7. E Daí? Na verdade, que diferença faz ser calvinista ou arminiano na interpretação das Passagens de Advertências de Hebreus? Há várias formas de falar de “diferença”, mas no nível da vida cristã concreta, faz tanta diferença assim? Começo com esta observação. Faz uma enorme diferença para o evangélico contemporâneo que acredita na segurança eterna, certeza de fé e que alguém que recebeu Cristo não pode genuinamente apostatar-se. O slogan “uma vez salvo, sempre salvo” é profundamente ameaçado pela visão de Hebreus que ofereci. Para o calvinista e o arminiano clássico – e eu sei que isto pode soar a muitos como um monte de bobagens– há muito pouca diferença nesse aspecto: ambos creem que a perseverança é necessária. O que significa que ambos creem que somente aqueles que persistirem em seu relacionamento encontrarão aquele repouso eterno. Mas eu contei um pouco de minha própria jornada. Eis o que notei. Em primeiro lugar, percebi uma renovação do senso de temor de Deus que é tão proeminente em Hebreus. Uma vez que me convenci que uma pessoa, sim, que eu poderia crer e apostatar, o pecado se tornou mais importante e a perspectiva de apostatar mais realística.
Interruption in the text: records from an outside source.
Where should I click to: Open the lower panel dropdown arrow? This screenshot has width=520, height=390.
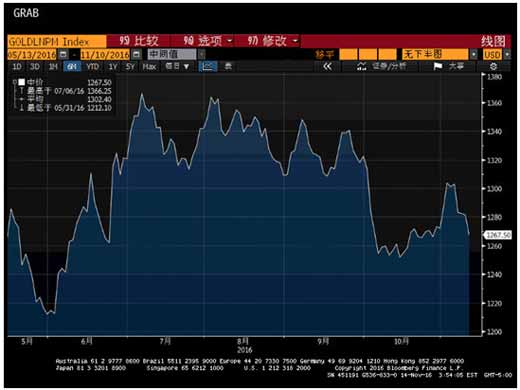pyautogui.click(x=474, y=54)
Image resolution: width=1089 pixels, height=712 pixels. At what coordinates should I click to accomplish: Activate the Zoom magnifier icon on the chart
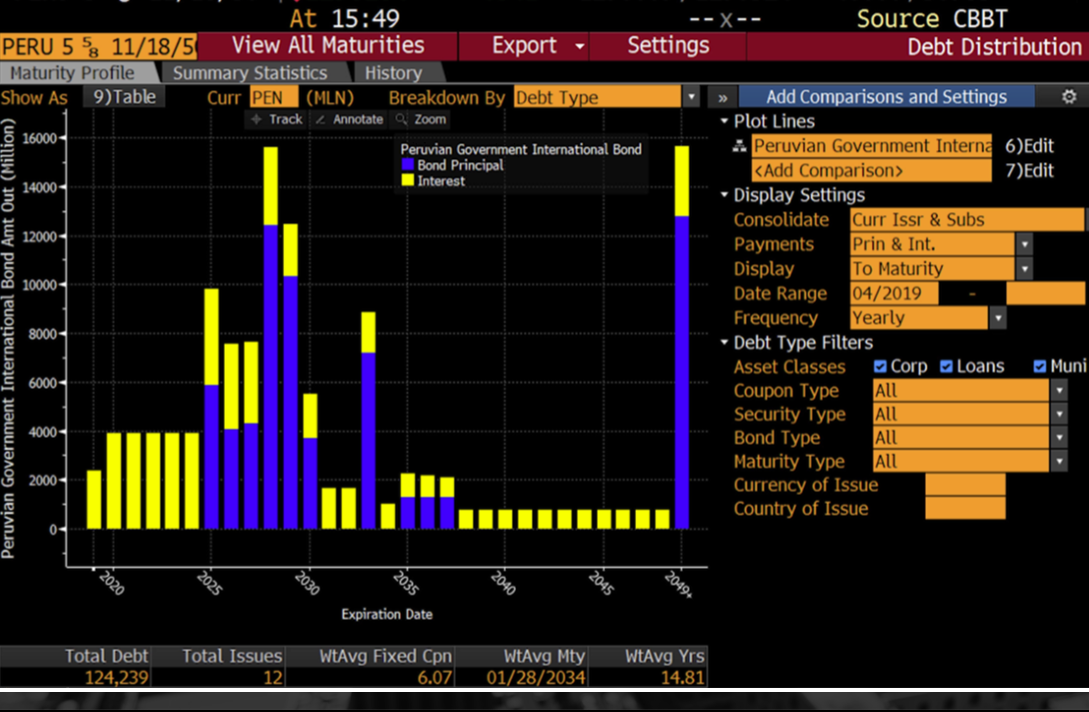(402, 119)
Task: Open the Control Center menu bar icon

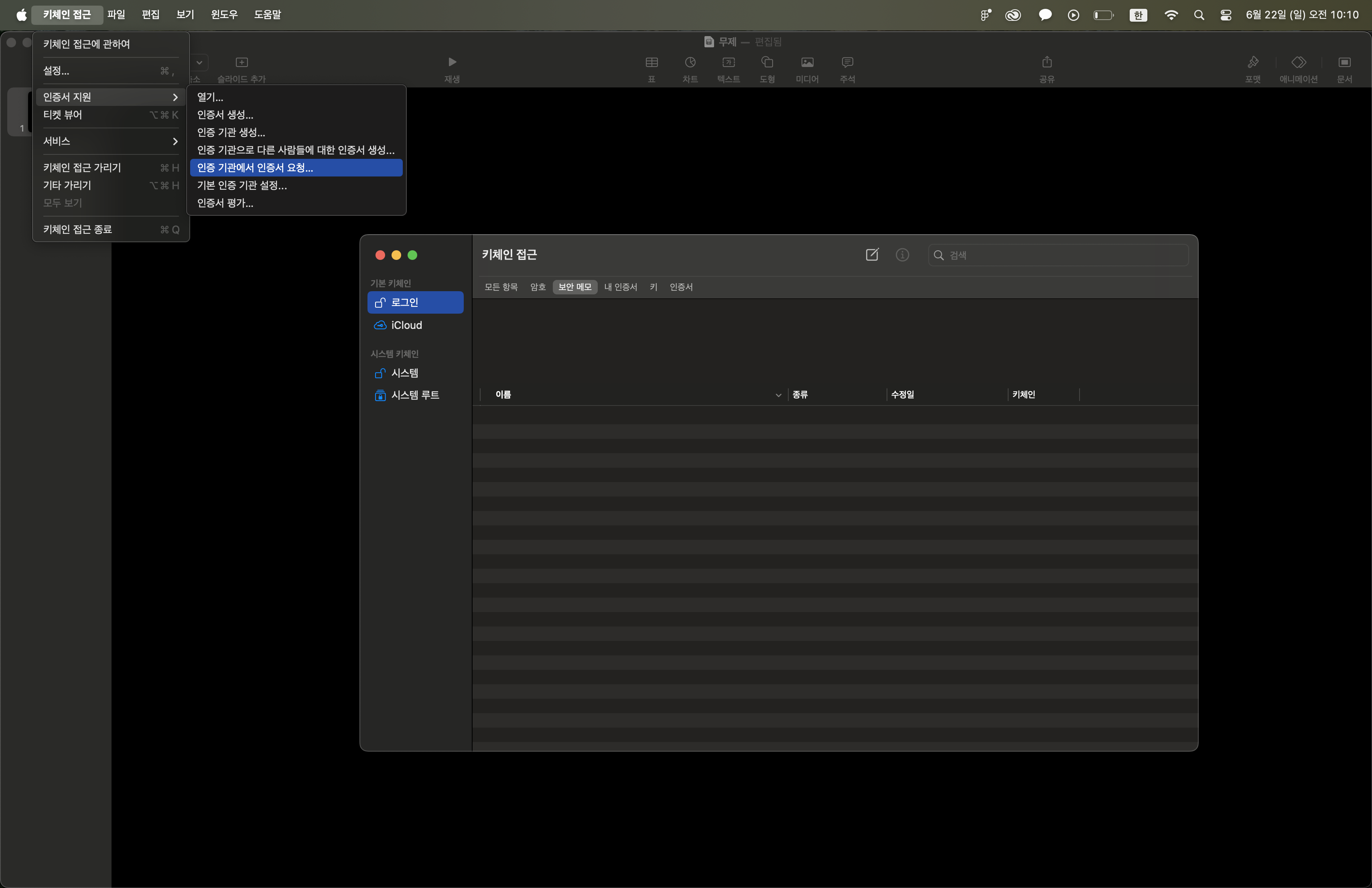Action: tap(1226, 15)
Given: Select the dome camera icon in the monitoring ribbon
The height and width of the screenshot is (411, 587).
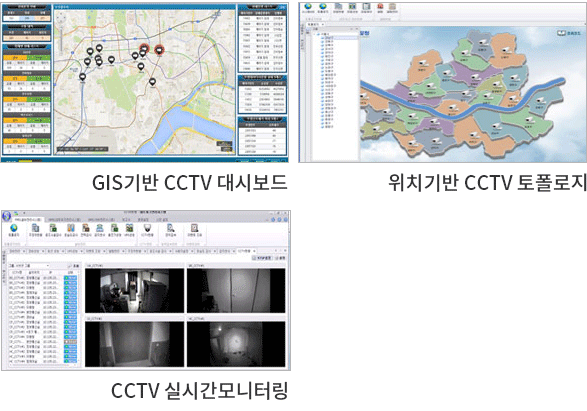Looking at the screenshot, I should click(147, 228).
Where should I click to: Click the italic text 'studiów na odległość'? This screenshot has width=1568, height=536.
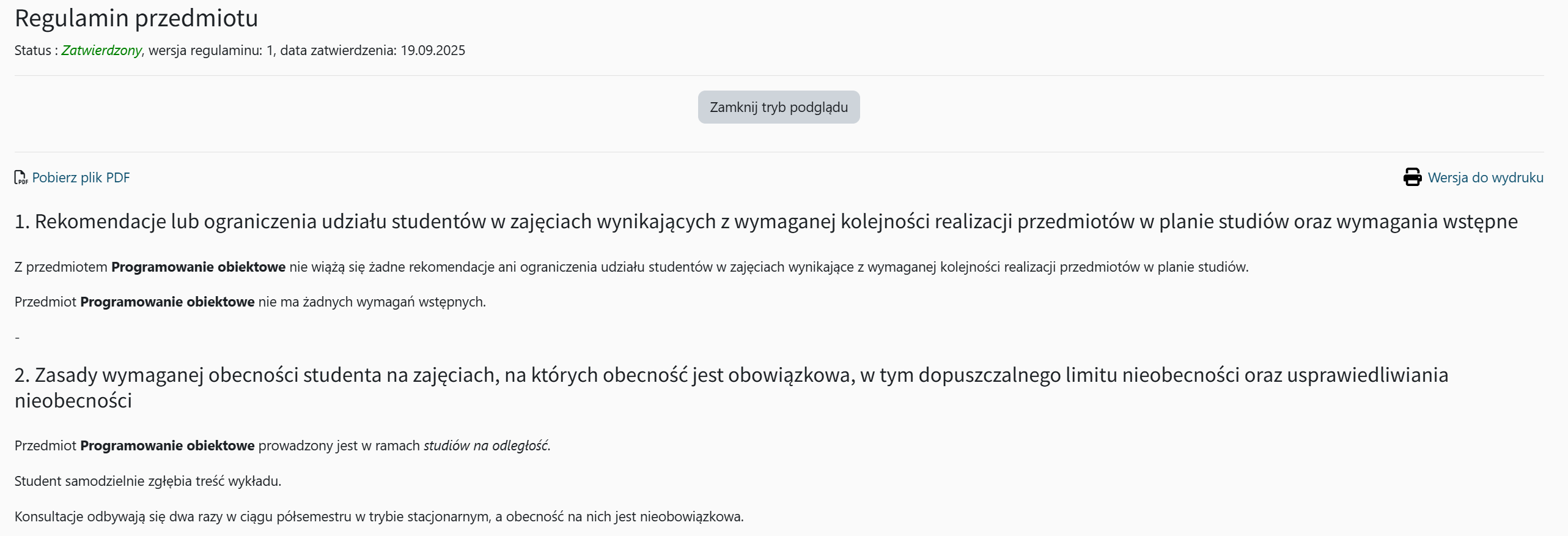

Agora, não me interpretem mal, eu não vivo com um certo pavor mórbido. A certeza acompanha a fidelidade para ambos calvinistas e arminianos. Ambos, pelo menos no meu caso, sabem que a redenção está enraizada nos poderes salvadores de Cristo e que a fé – no sentido de fidelidade e confiança – é exigida. Em segundo lugar, isto influenciou como eu apresentei o Evangelho. Seja lá como for que alguém queira apresentar o Evangelho, por meio de algum panfleto, história pessoal ou lógica racional, o apelo a crer, na minha opinião, é um apelo a tornar-se crente – não apenas crer de uma vez por todas num único momento. O apelo à perseverança é parte integrante do apelo a crer. Em terceiro lugar, estou persuadido que manter esta visão não significa que eu (ou alguém que a compartilha comigo) creio que eu contribuo para a minha própria salvação. Ao invés disso, o que esta doutrina me encoraja a fazer é crer, vigiar e perseverar. Me torna mais consciente da necessidade da graça e do poder do Espírito Santo.
Em quarto lugar, e aqui eu peço sua indulgência numa pergunta que tenho feito por 20 anos: é possível que alguns escritores bíblicos sejam mais arminianos e alguns mais calvinistas? Se for, teríamos que perguntar no que consiste a unidade da Escritura. Ela consiste numa teologia sistemática que de alguma forma está por trás de tudo que foi dito ou consiste na essência do Evangelho e o apelo a viver diante de Deus na comunidade de fé? Isto fica para uma próxima oportunidade, mas esta é uma área que merece ser explorada. Antes de encerrar, permita-me mencionar dois livros que diferem de mim.
T. Schreiner, A. Caneday, The Race Set before Us. T. Schreiner, B. Ware, The Grace of God and the Bondage of the Will.
Quero agradecer as várias pessoas que responderam a este tema. Demorei um pouco a ideia porque imaginei que ela poderia mais dividir do que unir. O que eu acho é que uma abordagem autobiográfica é menos divisiva, embora nossas diferenças permaneçam.